Of more than passing interest is the author's contention, we had almost said his demonstration, that the disturbances and bloodshed that have so often devastated the world and are attributed to religious intolerance, were really due to other causes. He tells us that religious myths are at their birth multiform, extremely variable and therefore tolerant. Intolerance, he says, lies not in the myth itself, but springs from its political function. When it has attained unity, and becomes part of the social or political entity, dissidence in dogma is tantamount to a blow struck at institutionalism. He says this law applies as much to lay as to religious myths, and he reinforces his thesis with illustrations drawn from a profoundly impressive knowledge of history.

When it becomes necessary to save social institutions of privilege for the most part the pretence of defending the religious myth is invoked for the masses, a pretence readily discarded as soon as it has served its purpose. The lesson is an important one as striking at the very heart of the notion (a notion which breeds intolerance) that one sect more than another in history has resorted to the weapon of persecution, or that the inclination to do so is inherent in the nature of religious sects.

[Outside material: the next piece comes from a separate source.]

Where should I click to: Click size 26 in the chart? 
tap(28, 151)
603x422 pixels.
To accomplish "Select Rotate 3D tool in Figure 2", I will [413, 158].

Van Loon and Wells have sought to popularize history and in so doing have cheapened it. M. Delaisi has tried to do something different and of greater value; he has started out to discover the solution of existing problems of history, to search the heart of civilization, to give an answer why it has not succeeded. The attempt is worthy of all praise.

Yet the work fails tragically fails. The wisdom that has traced so many economic realities has permitted the fundamental one to elude him. It seems almost pitiful that the intelligence that has set off so well the myth of nationalism against the ever pressing economic urge should be so utterly oblivious to the great question that looms behind all these very interesting speculations. Is there no such thing as a Land Question? Are the natural resources of the earth, the struggle for the ownership or control of which determines the policies of rulers and their ministers, to be utterly forgotten? At the conclusion the author writes:

"The world will only recover its equilibrium when, in the minds of each producer, the idea of interdependence has acquired the same value as that of salvation for the Christian, equality for the democrat, and the fatherland for the citizen. But how are the masses to acquire this consciousness? That is the vital problem which must be faced by all who can look beyond the surface of events."

Must it all then be summed up in this? And has the author actually abandoned all his economic realities only to fall back on a myth of psychology, lacking as little reality as the myths he indicates? Is it all to be resolved into a state of mind? And is a new consciousness to be evolved in the presence of these economic realities which have muddled our political conduct, our international outlook, our social life, and even the rationalizing of minds as keen and free from predilection as M. Delaisi's?